Solar Concept I Had Not Seen Before
Uses huge greenhouses combined with a very tall column to generate convection currents that drive turbines. Apparently can still generate power at night taking advantage of the difference between soil and ambient air temperatures. I have no idea if this makes a lick of sense financially (without subsidies).
Arthur Felter:
Since we see pictures depicting plumes of "pollution" coming out of cooling towers from nuclear reactors, this is only fair. (Pardon my bad photoshop job)
June 27, 2013, 10:07 amrandian:
Even if it works, seems a little too Rube Goldbergish to be financially viable.
June 27, 2013, 10:08 amJohn O.:
One existed in Southern Spain in the 1980s as a prototype, it since has collapsed and was demolished. Another was built in China in 2010. Its a very practical system from a design standpoint but implementing it means using a large surface area and the tower needs to be sufficiently tall enough as its actual efficiency is not all that great. However, it can be built for cheap with a variety of materials.
June 27, 2013, 10:25 amaczarnowski:
Huh?
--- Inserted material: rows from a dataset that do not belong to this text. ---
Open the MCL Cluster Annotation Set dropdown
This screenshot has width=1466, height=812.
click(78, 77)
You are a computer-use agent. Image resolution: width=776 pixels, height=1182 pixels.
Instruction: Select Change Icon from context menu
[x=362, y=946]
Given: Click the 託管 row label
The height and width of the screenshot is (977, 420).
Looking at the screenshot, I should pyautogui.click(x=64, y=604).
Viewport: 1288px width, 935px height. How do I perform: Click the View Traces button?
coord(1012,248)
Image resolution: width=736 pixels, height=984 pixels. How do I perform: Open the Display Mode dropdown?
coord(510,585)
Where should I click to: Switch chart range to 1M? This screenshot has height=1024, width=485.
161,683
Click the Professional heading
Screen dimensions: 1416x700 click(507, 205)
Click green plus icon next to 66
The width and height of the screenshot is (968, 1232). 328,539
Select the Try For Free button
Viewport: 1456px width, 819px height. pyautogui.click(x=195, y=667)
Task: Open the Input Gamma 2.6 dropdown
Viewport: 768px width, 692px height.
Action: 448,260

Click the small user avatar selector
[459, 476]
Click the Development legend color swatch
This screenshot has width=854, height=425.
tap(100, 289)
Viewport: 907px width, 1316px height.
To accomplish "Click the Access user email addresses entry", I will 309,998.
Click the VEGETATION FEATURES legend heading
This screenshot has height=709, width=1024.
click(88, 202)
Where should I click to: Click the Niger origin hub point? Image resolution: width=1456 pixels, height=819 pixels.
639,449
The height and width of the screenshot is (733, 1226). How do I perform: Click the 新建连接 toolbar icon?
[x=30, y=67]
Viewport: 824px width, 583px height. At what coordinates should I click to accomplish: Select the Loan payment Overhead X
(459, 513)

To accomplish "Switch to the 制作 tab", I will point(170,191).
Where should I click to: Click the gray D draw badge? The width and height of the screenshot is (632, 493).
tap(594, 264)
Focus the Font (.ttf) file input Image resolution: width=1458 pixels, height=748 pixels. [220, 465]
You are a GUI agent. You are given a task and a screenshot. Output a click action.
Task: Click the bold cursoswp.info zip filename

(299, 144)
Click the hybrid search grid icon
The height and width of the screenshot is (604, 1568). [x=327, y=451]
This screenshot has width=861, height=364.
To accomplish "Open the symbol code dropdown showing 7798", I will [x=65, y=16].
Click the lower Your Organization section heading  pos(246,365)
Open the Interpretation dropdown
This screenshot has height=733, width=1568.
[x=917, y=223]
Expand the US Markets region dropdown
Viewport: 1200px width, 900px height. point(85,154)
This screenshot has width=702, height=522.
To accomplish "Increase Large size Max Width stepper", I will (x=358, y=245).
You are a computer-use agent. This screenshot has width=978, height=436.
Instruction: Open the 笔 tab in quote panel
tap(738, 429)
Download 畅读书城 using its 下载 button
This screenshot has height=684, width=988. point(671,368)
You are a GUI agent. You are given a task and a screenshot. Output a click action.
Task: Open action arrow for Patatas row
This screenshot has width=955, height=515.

What's simpler that this?
Damming rivers? No. Nuclear? Haha. Digging coal out of the ground and putting it on trains? Natural gas pipelines? Solar panel manufacturing and setup? Super heated reflector towers running liquid salts to make steam to drive turbines? Wind turbine manufacturing and construction of wind farms?
The number of moving here parts is miniscule and the biggest one is air. Turbines are the primary complex component and they're a known quantity in an easily serviceable location instead of 200' up a pole or at the bottom of a water shaft. Unlike water or nuclear coolants, air won't break down the structure. And I'm guessing no new material tech, chemistry, or toxic manufacturing wastes are required (like solar panels) in the construction.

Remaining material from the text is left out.